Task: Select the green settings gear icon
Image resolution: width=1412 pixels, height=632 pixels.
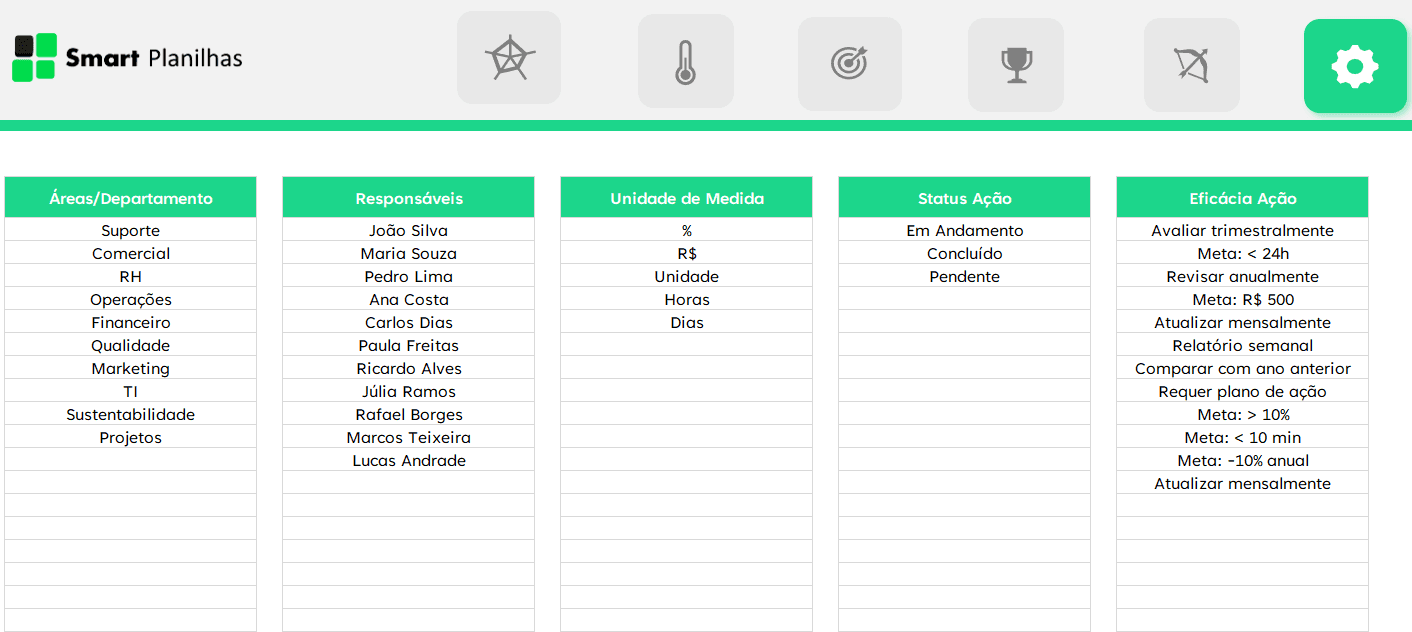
============================================================
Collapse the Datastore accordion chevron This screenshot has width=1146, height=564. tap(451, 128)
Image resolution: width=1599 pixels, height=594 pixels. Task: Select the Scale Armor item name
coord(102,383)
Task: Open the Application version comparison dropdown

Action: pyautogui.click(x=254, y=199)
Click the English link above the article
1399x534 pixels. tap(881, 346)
============================================================
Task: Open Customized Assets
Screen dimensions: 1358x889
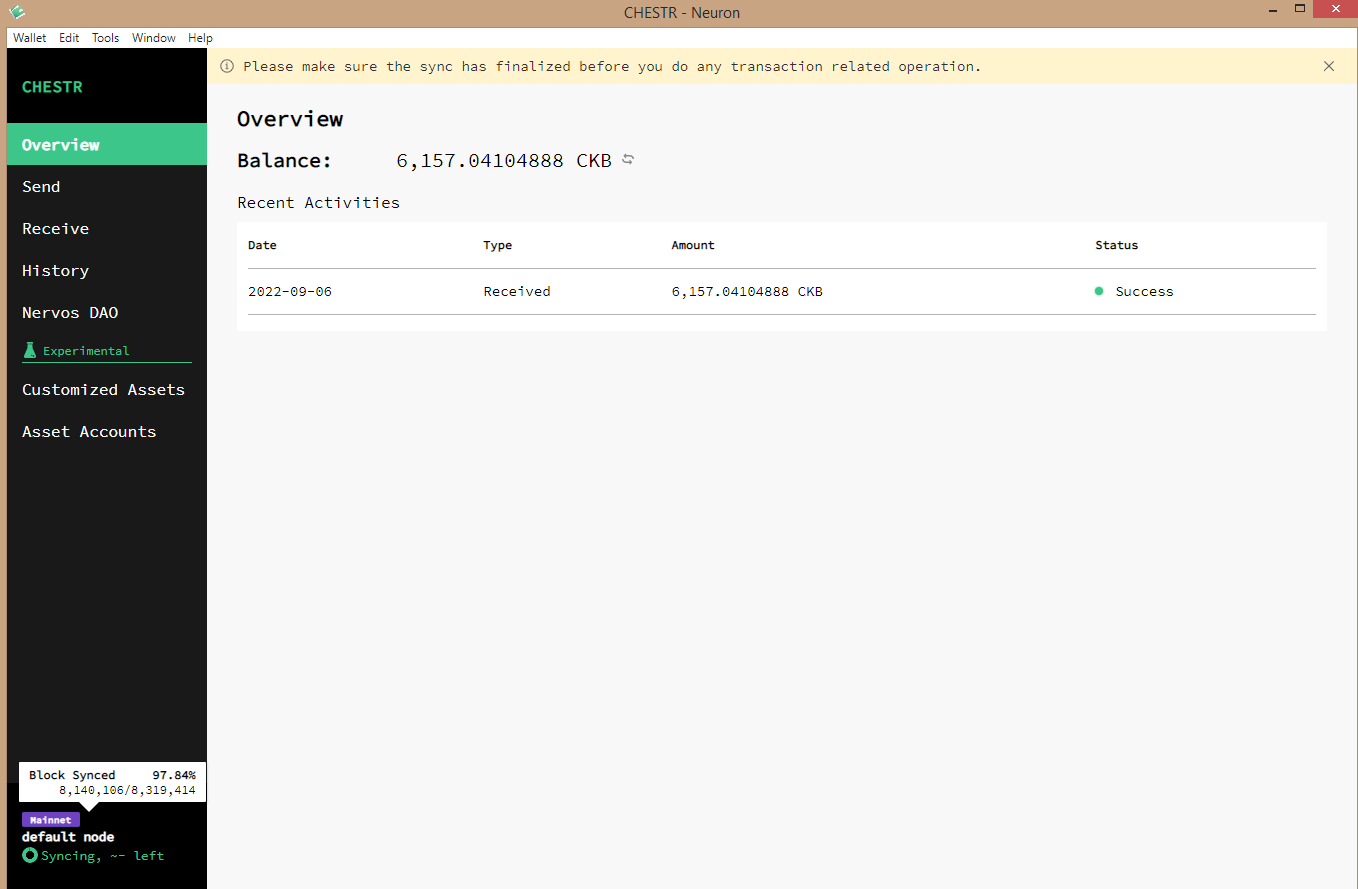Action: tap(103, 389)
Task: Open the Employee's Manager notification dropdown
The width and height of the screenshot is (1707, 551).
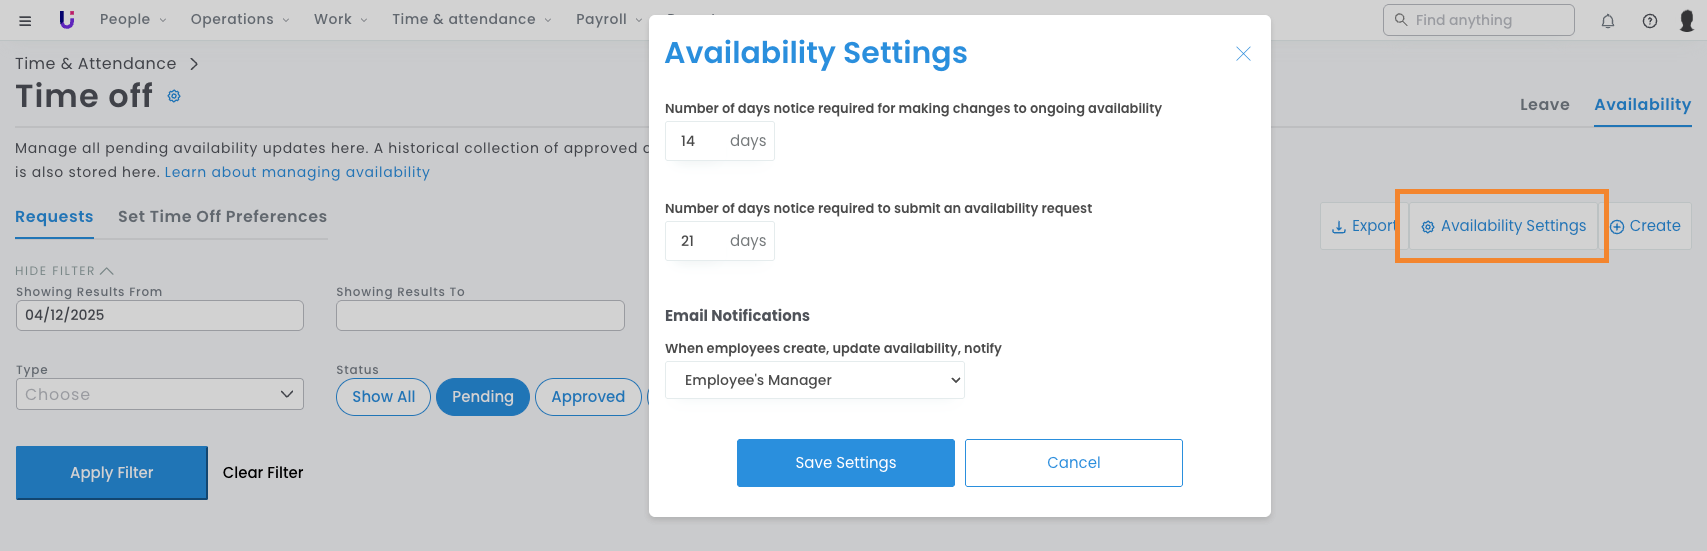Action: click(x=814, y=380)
============================================================
- To do -
Print again the lines of the entries above that fall between the line holding "Task: Select the green settings gear icon" and the line holding "Image resolution: width=1412", inclusive, exactly as they stand.

- The completed task -
Task: Select the green settings gear icon
Image resolution: width=1412 pixels, height=632 pixels.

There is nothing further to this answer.